Giving contracts "the legal once-over" - Part one
The phone rings... And after the usual pleasantries, we get down to the purpose of the call.
“Can you just have a quick look at this agreement we are about to sign - I have sorted the commercial points but I would like you just to give it the legal once-over”.
Over the years, I have received numerous briefing calls or emails from clients along these sorts of lines, and in my experience, there can be a perception that “legal” points sit separately from “commercial” ones. In fact, this is rarely the case since “legal” points often go right to the heart of risk allocation which of course involves a commercial consideration of risk/reward.
But anyway, the approach I take to a "legal once-over" always needs to be proportionate to the value and complexity of the transaction. Available time and client budget will not allow me to take issue with every single point in the contract which I don’t like - in other words, don’t sweat the small stuff, just look for the show stoppers - i.e. the stuff that actually could lead to either to the client not receiving the full benefit of the contract or could lead to expensive disputes.
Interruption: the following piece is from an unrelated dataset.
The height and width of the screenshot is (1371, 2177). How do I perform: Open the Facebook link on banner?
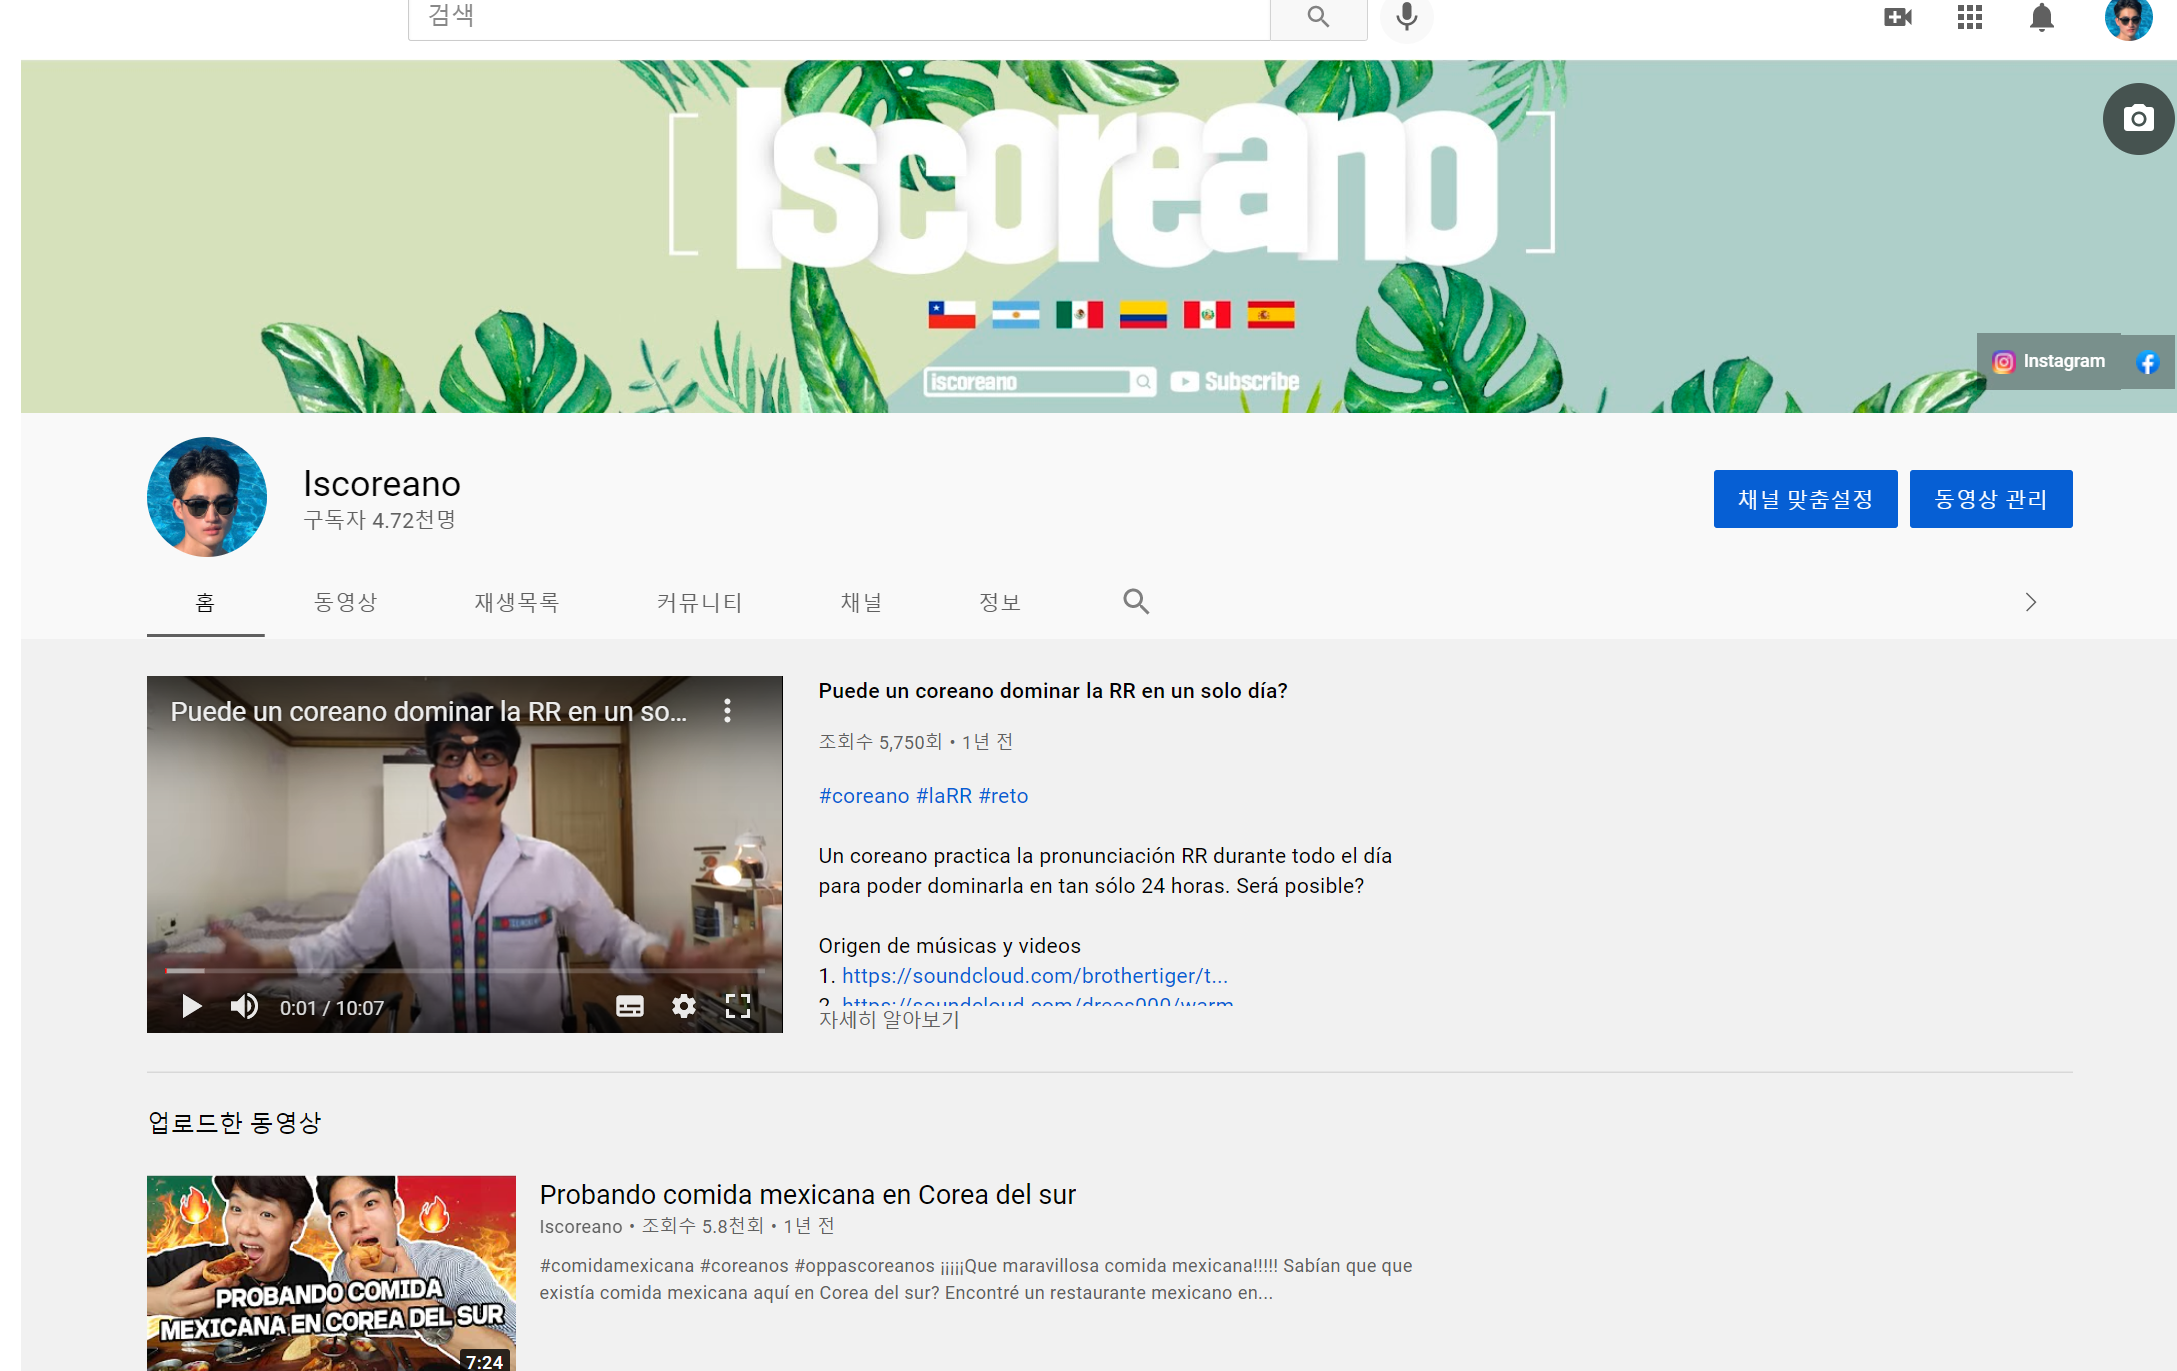point(2147,362)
In this blog, I will try to provide an insight into the methodology I adopt when conducting a contract review. I will introduce some topics and issues that I will examine in more detail in future posts.
1. The fundamentals
One of the first things I will do is go straight to the end of the contract - this is usually where I will find the provision which deals with the governing law of the contract. If this is anything other than English law then I will need to have a conversation with the client about (a) the likelihood of the other party agreeing to change this to English; and (b) if unlikely, then I need to make the client aware of the limitations of the advice I can give, since I am only qualified to advise on English law.
Then, the starting point for a contract review, regardless of whether the client is a purchaser or supplier of goods or services is trying to ascertain:
WHO is doing WHAT to/for WHOM by WHEN and for HOW MUCH?
Any contract should be able to properly address these fundamental points in a way which is clear and certain. This is not always the case, as unfortunately lawyers often have a habit of drafting contracts where it is difficult to see the wood for the trees. However, if you use the WHO/WHAT/WHEN/HOW MUCH approach, then you should be able to distill the contract down to its essential and allow you to concentrate on the fundamentals.
After that, the approach may differ depending on whether the client is a purchaser or provider/supplier.
2. Purchaser contracts
Where acting of purchaser of technology, I want to make sure that the client is getting what he expects to get and what he has paid for. Assuming the client has done his due diligence, from a contractual point of view, this really means checking that there are sufficient warranties around compliance with specifications, fitness for purpose etc.
Then if it doesn’t happen, what remedies does the purchaser have for non-conformance? Where you are doing your on-line grocery shop, this is easy - you can normally get a refund or replacement, and as a consumer you will have the benefit of a raft of consumer protection law which gives you certain safeguards. However, these safeguards do not exist for B2B contracts which are the contracts that I most often look at. It is very much a case of “buyer beware”. So my review will look to make sure that the client has adequate remedies in the event of non-conformance or late delivery. This will be very important especially where the client is looking to use the item being purchased, for example a new back-office system, to service its own downstream clients. Late delivery or a glitchy system might have catastrophic financial or reputational consequences.
Depending on what is being purchased, remedies to mitigate this risk might include testing and acceptance regimes, warranties, indemnities and service level agreements or liquidated damages for late or incorrect performance. In connection with that, I would also take a careful look at any limitations/exclusions or disclaimers of liability - to make sure the provider is not promising the earth with one hand but then saying you have no rights if it fails to deliver with the other. After all, if your business can't fulfil a contract because a supplier has let you down, you may well want to look to the supplier to compensate you for your losses. In such cases, these limitations/exclusions may become crucial.
Generally, when I am asked by a client to review a contract where they are buying something, it is more likely than not that that contract will have been tabled by the supplier. Where this is the case, the value of the “legal once-over” comes more from identifying what is missing, since supplier-drafted terms and conditions will inevitably aim to keep supplier obligations and liabilities to a minimum.
In part 2, I will look more closely at where the client is a supplier of goods or services.